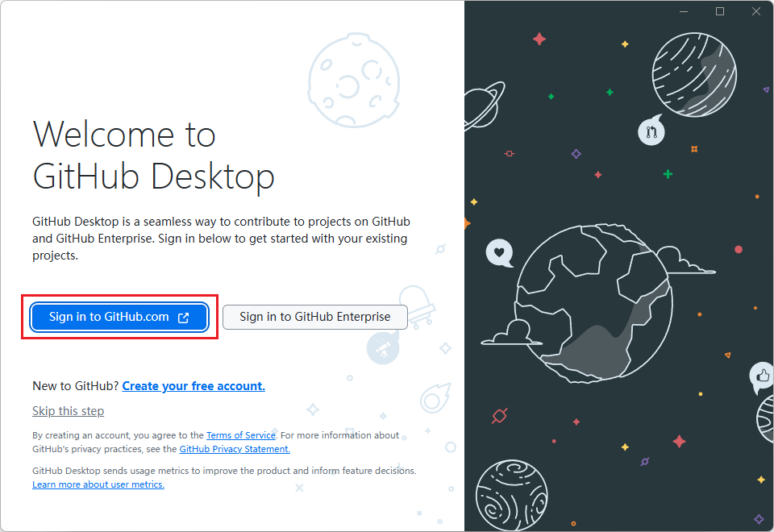Click the moon illustration above the welcome heading
Screen dimensions: 774x532
(x=355, y=81)
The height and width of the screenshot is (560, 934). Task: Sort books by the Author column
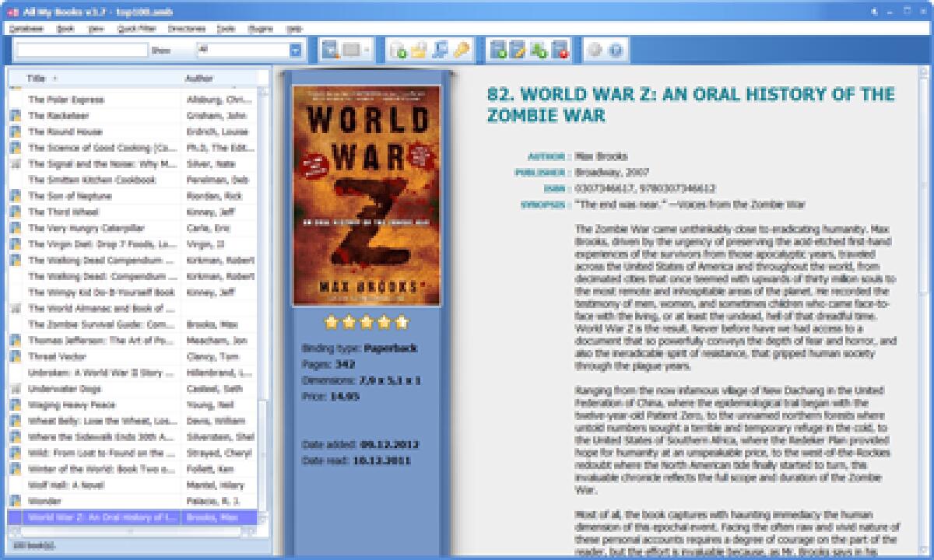[198, 78]
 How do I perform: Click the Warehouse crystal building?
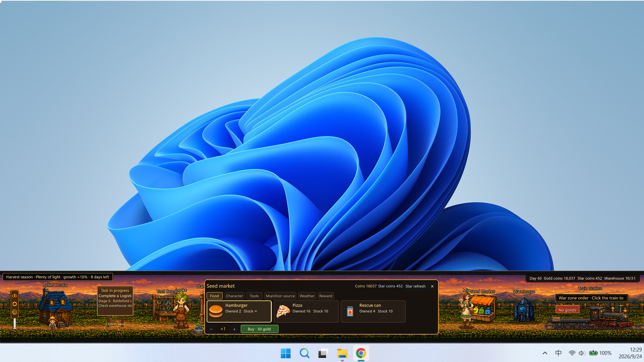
⁂
▸ **WHAT YOU HAVE TO DO**
Every line from the one that holds "The height and" to the last line of the records above goes into the answer, exactly as written; nothing else does, and no picture does either.

▸ **RESPONSE**
The height and width of the screenshot is (560, 934). Task: Sort books by the Author column
[198, 78]
 How do I perform: Click the Warehouse crystal building?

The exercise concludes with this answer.